Birkensaft: Das Wunderwasser aus dem Baum?

Verjüngend soll er wirken, den Haarwuchs soll er anregen – und macht er gar fruchtbar? Über den Birkensaft gibt es viele Geschichten. Wunder sollte man aber keine erwarten.

Viele Birkenstämme
Bildlegende: Die Birke steht unter anderem für: Frühling, Fruchtbarkeit und dank ihrer hellen Rinde für Schutz im Dunkeln. colourbox.com

In Skandinavien, Russland und Nordchina hat Birkensaft Tradition: Im Frühling, wenn die Birke Knospen macht, wird die Rinde angeritzt und literweise Birkensaft tritt aus. Ein Baum zieht pro Tag bis zu zehn Liter Wasser aus dem Boden, ist also ein riesiger Wasserbehälter.

Wald trinken

Das Wasser hat die Aufgabe, die spriessenden Blätter mit Nährstoffen aus dem Boden zu versorgen. Also wird der Saft aus der Birke als besonders nährstoffreich gehandelt.

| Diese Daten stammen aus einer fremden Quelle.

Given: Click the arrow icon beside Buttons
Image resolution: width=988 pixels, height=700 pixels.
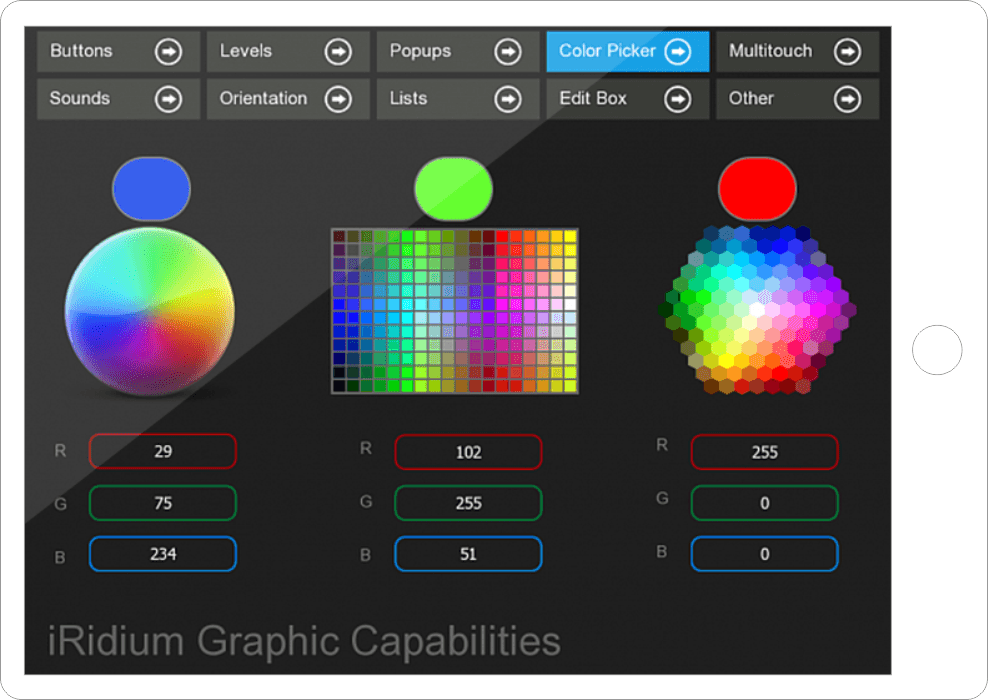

«Birkensaft schmeckt nach Wald», erklärt Daniel Schwendimann. Er holt mit der Firma «Columbus» Getränke und Snacks aus der ganzen Welt in die Schweiz. «100 Prozent Birkensaft ist für unseren Geschmack kaum trinkbar. Unser ‹Birch Water› enthält also nur 60 Prozent Birkensaft.»

Süssgetränke sind kein Wasser

Für Daniel Schwendimann ist das Birkenwasser trotz der guten Inhaltsstoffe ein Durstlöscher, kein Wellnessgetränk. «Es ist nicht wissenschaftlich bewiesen, dass Birkensaft eine gesundheitsfördernde Wirkung hat», sagt er.

Auch für Ernährungsberaterin Stéphanie Hochstrasser ist das Birkenwasser keine Alternative zu Wasser. Obwohl das Getränk etwa dreimal weniger Kalorien und Zucker enthalte als andere Süssgetränke, falle es in der Lebensmittelpyramide in die Stufe der Genussmittel. «Wasser ist und bleibt der Durstlöscher Nummer eins», so die Expertin.